Deep networks were first applied in image denoising in 2015 (Liang and Liu, 2015, Xu, Zhang, Zhang et al., 2015). The proposed network need not manually set parameters for removing the noise. After then, deep networks were widely applied in speech (Zhang et al., 2015), video (Yuan, Fan and He, 2020) and image restoration (Ren, Shang et al., 2020, Tian, Xu, Zuo et al., 2020). Mao, Shen, and Yang (2016) used multiple convolutions and deconvolutions to suppress the noise and recover the high-resolution image. For addressing multiple low-level tasks via a model, a denoising CNN (DnCNN) (Zhang, Zuo, Chen et al., 2017) consisting of convolutions, batch normalization (BN) (Ioffe & Szegedy, 2015), rectified linear unit (ReLU) (Nair & Hinton, 2010) and residual learning (RL) (He, Zhang, Ren, & Sun, 2016) was proposed to deal with image denoising, super-resolution, and JPEG image deblocking. Taking into account the tradeoff between denoising performance and speed, a color non-local network (CNLNet) (Lefkimmiatis, 2017) combined non-local self-similarity (NLSS) and CNN to efficiently remove color-image noise.
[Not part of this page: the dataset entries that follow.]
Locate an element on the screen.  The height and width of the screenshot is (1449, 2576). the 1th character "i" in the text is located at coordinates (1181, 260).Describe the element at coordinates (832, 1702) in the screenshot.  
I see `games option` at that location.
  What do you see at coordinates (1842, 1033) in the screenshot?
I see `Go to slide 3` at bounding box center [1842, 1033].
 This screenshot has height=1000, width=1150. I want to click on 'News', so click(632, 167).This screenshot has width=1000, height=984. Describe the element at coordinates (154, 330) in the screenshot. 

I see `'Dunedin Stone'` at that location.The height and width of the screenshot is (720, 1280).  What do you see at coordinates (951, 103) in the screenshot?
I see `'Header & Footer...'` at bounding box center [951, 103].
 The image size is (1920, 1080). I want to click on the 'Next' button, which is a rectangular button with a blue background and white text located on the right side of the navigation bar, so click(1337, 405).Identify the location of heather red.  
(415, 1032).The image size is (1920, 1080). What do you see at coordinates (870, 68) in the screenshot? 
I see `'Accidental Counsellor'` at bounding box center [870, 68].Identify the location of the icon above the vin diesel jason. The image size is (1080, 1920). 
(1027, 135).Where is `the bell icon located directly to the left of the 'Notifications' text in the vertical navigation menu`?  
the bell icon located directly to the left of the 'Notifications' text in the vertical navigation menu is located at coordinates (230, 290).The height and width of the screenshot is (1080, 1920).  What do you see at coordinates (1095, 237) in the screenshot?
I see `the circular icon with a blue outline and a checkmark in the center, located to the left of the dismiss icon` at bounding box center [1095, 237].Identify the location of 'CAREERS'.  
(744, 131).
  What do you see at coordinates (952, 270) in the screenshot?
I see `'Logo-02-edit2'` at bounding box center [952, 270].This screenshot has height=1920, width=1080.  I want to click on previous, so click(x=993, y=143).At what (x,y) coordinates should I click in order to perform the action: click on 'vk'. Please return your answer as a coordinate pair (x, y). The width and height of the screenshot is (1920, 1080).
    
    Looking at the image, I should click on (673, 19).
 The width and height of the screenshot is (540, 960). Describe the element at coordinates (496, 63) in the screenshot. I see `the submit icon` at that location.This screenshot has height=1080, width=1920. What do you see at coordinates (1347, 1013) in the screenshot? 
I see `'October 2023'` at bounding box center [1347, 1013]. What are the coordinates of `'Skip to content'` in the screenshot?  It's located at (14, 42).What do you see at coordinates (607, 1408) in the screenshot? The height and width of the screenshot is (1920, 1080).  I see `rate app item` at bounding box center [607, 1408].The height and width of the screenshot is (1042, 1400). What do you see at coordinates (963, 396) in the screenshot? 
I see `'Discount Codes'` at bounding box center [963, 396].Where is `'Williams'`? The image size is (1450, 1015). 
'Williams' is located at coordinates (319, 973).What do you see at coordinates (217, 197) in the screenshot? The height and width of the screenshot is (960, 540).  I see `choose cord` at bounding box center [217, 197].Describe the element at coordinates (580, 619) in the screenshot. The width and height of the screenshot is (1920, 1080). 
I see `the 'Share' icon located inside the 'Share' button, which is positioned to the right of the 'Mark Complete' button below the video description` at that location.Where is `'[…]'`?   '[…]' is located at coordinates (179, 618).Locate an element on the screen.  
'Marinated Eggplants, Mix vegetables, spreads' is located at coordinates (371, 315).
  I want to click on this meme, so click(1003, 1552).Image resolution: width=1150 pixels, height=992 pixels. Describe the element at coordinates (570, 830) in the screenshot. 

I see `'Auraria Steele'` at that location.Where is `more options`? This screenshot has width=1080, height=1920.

In terms of blind denoising, a fast and flexible denoising CNN (FFDNet) (Zhang, Zuo, & Zhang, 2018a) presented different noise levels and the noisy image patch as the input of a denoising network to improve denoising speed and process blind denoising. For handling unpaired noisy images, a generative adversarial network (GAN) CNN blind denoiser (GCBD) (Chen, Chen, Chao and Yang, 2018) resolved this problem by first generating the ground truth, then inputting the obtained ground truth into the GAN to train the denoiser. Alternatively, a convolutional blind denoising network (CBDNet) (Guo, Yan, Zhang, Zuo, & Zhang, 2019) removed the noise from the given real noisy image by two sub-networks, one in charge of estimating the noise of the real noisy image, and the other for obtaining the latent clean image. For more complex corrupted images, a deep plug-and-play super-resolution (DPSR) method (Zhang, Zuo and Zhang, 2019) was developed to estimate blur kernel and noise, and recover a high-resolution image. Although other important research has been conducted in the field of image denoising in recent years, there have been only a few reviews to summarize the deep learning techniques in image denoising (Tian, Xu, Fei, & Yan, 2018). Although Ref. Tian et al. (2018) referred to a good deal work, it lacked more detailed classification information about deep learning for image denoising. For example, related work pretraining to unpaired real noisy images was not covered. To this end, we aim to provide an overview of deep learning for image denoising, in terms of both applications and analysis. Finally, we discuss the state-of-the-art methods for image denoising, including how they can be further expanded to respond to the challenges of the future, as well as potential research directions. An outline of this survey is shown in Fig. 1.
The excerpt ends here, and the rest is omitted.